Tianhao Wu

Not quite a blog. Just a place to leave the occasional write-up of where my research thinking is, so I can point to it next time someone asks.

Foundations refresher, day 1 — re-walking deep-learning basics before thesis kickoff

2026-05-26 — self-paced study, in parallel with thesis topic selection in learned point-cloud / 3D Gaussian Splatting compression

Before reading deeper into the learned-compression literature for thesis work, I am running a structured re-walk through the foundations of deep learning — slowly enough to actually look at each piece. The PyTorch use in the sEMG project below sat on top of architectural priors I had taken on trust; the goal of this refresher is to put those priors back on first-principles ground before they become invisible scaffolding under thesis-level work.

Day 1 covered the basics in one pass: what deep learning does mechanically (rule-finding from examples rather than rule-writing), how a neural network is structured (neuron → layer → depth as a feature ladder), how training works (loss as a scalar, gradient descent as blindfolded descent, learning rate as step size), and the overfitting / underfitting distinction with the four standard remedies (more data, L2 regularisation, dropout, early stopping).

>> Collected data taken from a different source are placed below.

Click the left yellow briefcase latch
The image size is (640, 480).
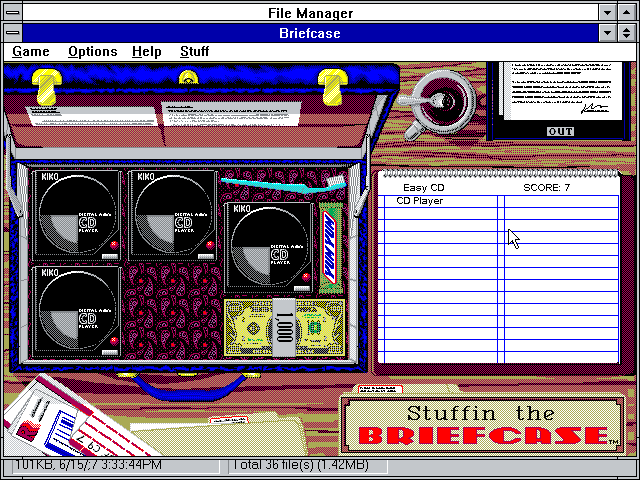point(46,85)
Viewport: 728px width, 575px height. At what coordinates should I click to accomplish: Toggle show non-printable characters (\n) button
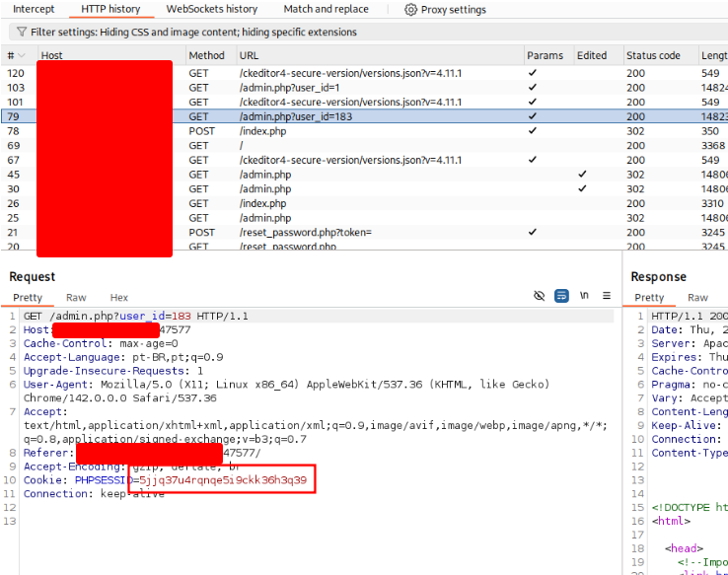point(584,296)
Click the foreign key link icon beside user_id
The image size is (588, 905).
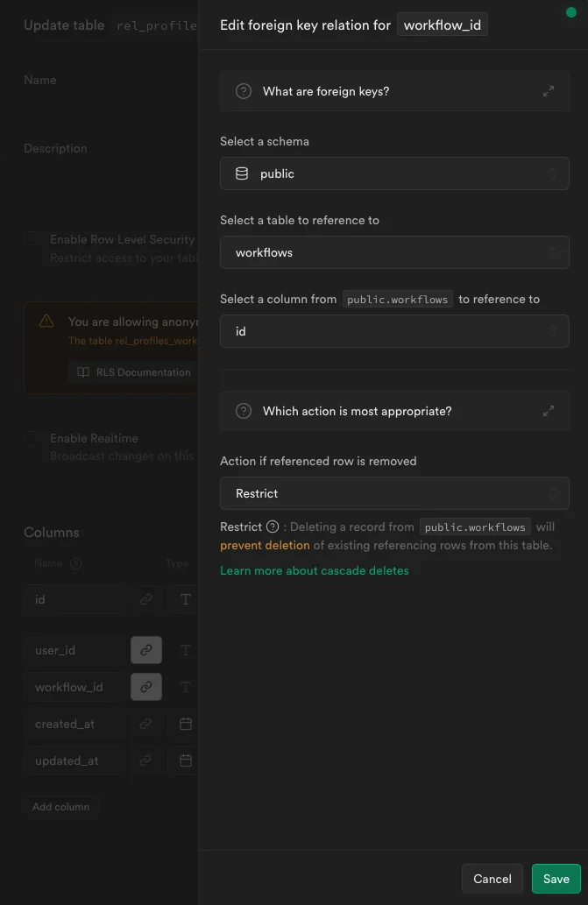coord(145,650)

The textbook material I won’t rehash. What is worth recording from a day 1 is what I caught myself getting wrong:

Negative weights. I had been carrying the implicit picture that a “more important” feature gets a larger weight. Working through a toy “should I go to the beach” example forced the point that suppressing a decision is just as legitimate as supporting it, and the way a network represents “this feature pushes against the answer” is a weight with negative sign and large magnitude. Trivial in hindsight; not how I had been visualising it.

Depth as a strict ladder, not a soft metaphor. I knew “deep” meant many layers, and that early layers learn simple features. What I had not internalised is that each layer’s input vocabulary is literally the previous layer’s output. Edges → shapes → eye → face isn’t a slogan but the actual data flow, and “eye” is just a stable activation in some middle layer that the next layer uses as a primitive. That makes depth a different kind of design choice than I had treated it as — it controls the maximum composition height of the features the network can express, not just the parameter count.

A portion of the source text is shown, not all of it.